● **PROBLEM**: Reproduce the line with "The height and" and everything after it in the listing below, exactly, both ends included. No pictures.

● **PROVIDED DATA**:
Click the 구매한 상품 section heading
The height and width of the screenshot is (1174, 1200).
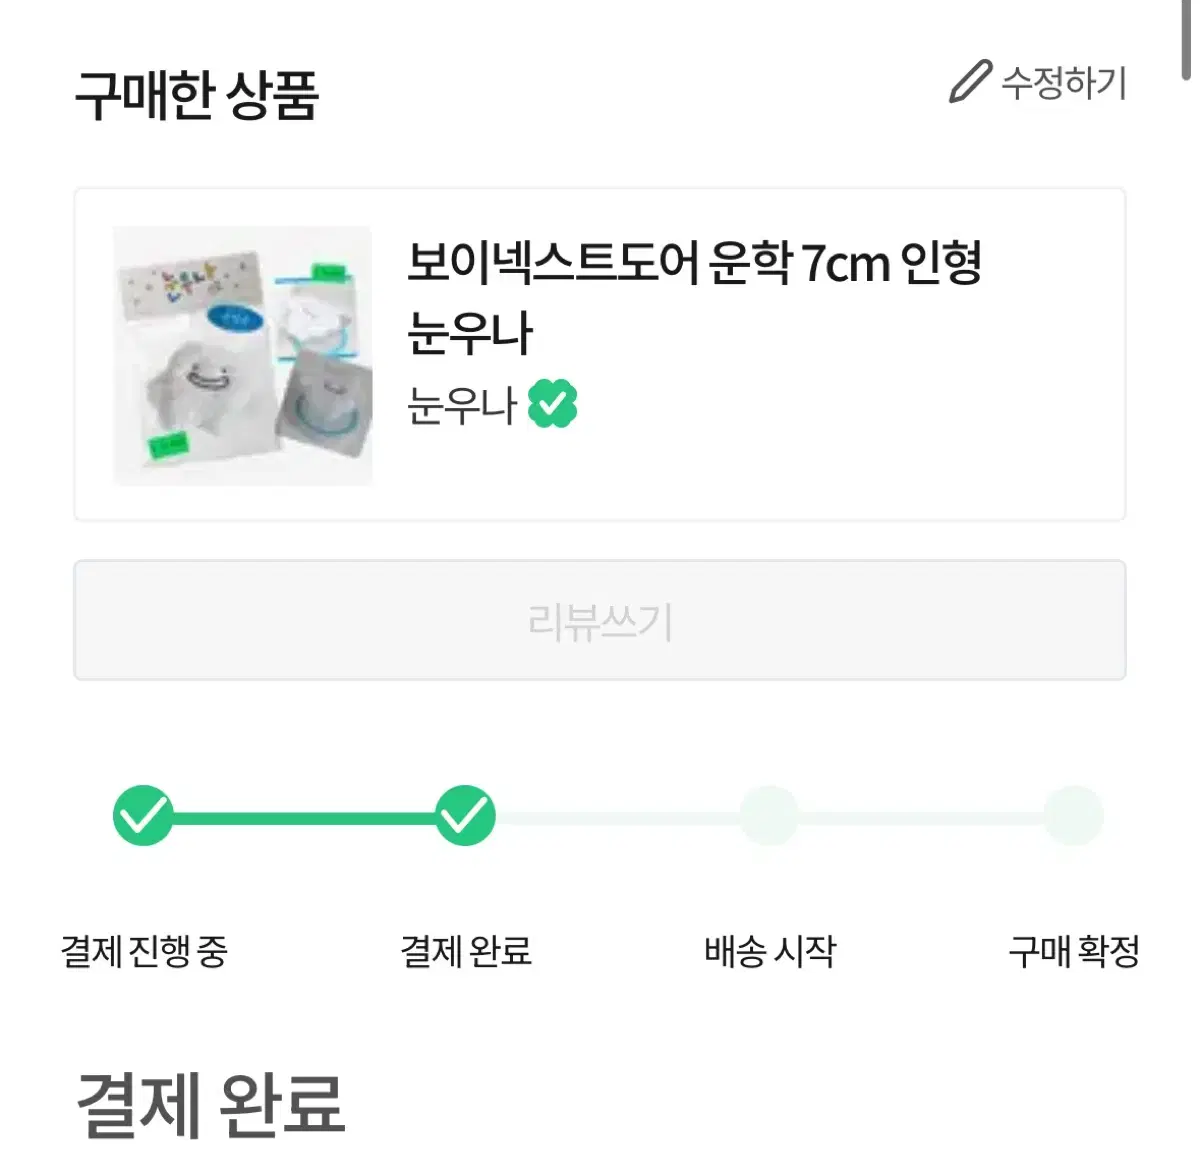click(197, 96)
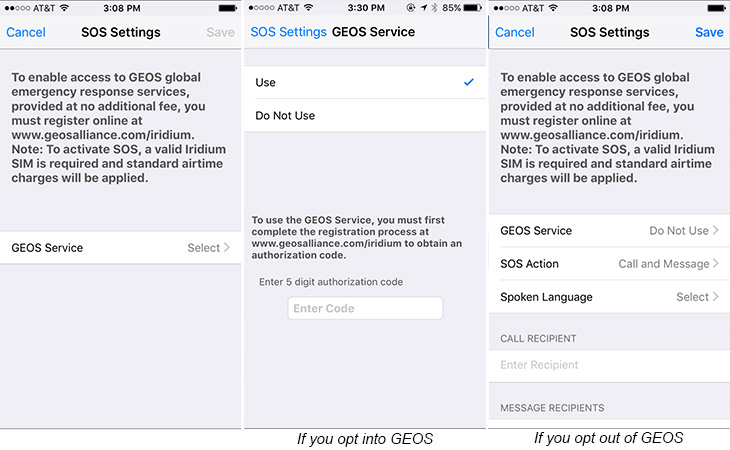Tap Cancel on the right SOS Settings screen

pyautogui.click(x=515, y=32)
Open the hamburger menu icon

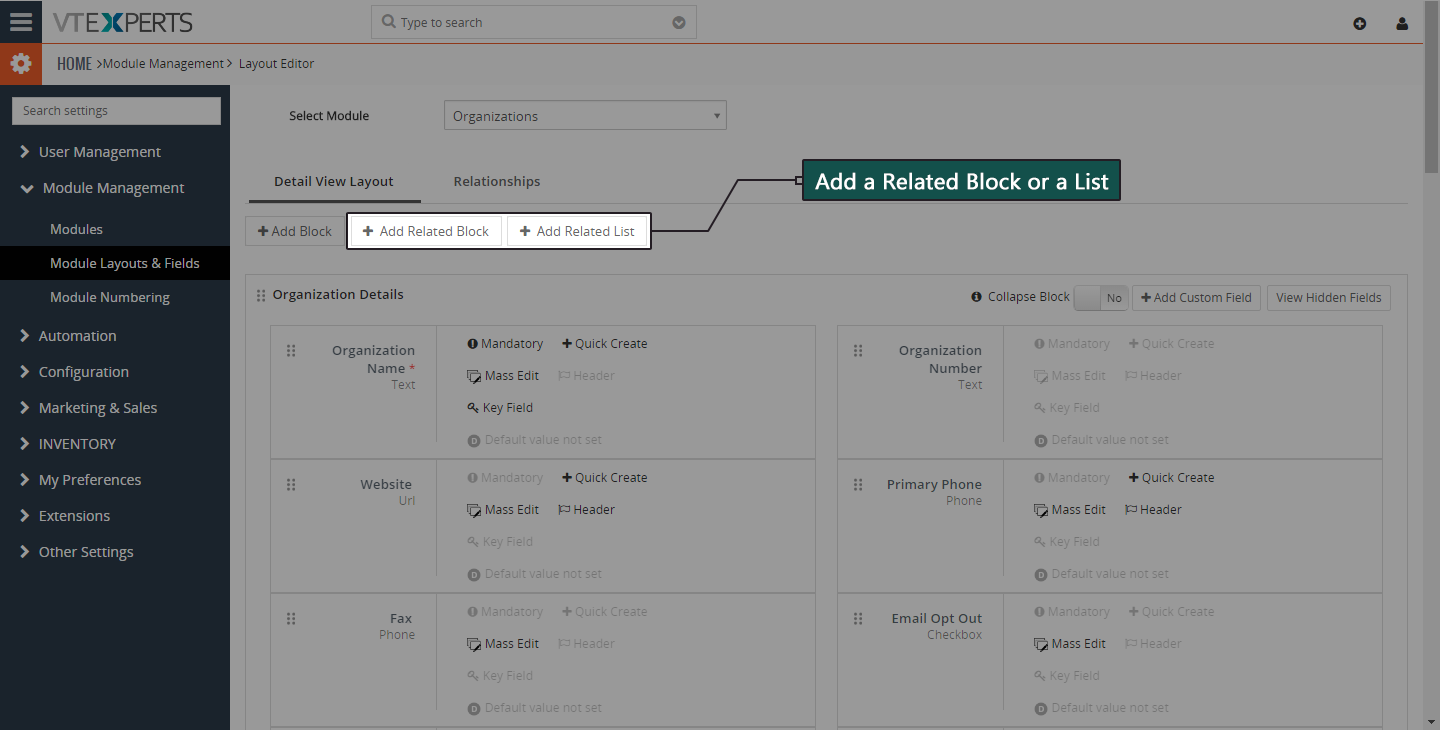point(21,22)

● **FINISHED TASK**:
The height and width of the screenshot is (1174, 1200).
click(197, 96)
Tap Cancel on the right SOS Settings screen

pyautogui.click(x=515, y=32)
Open the hamburger menu icon

point(21,22)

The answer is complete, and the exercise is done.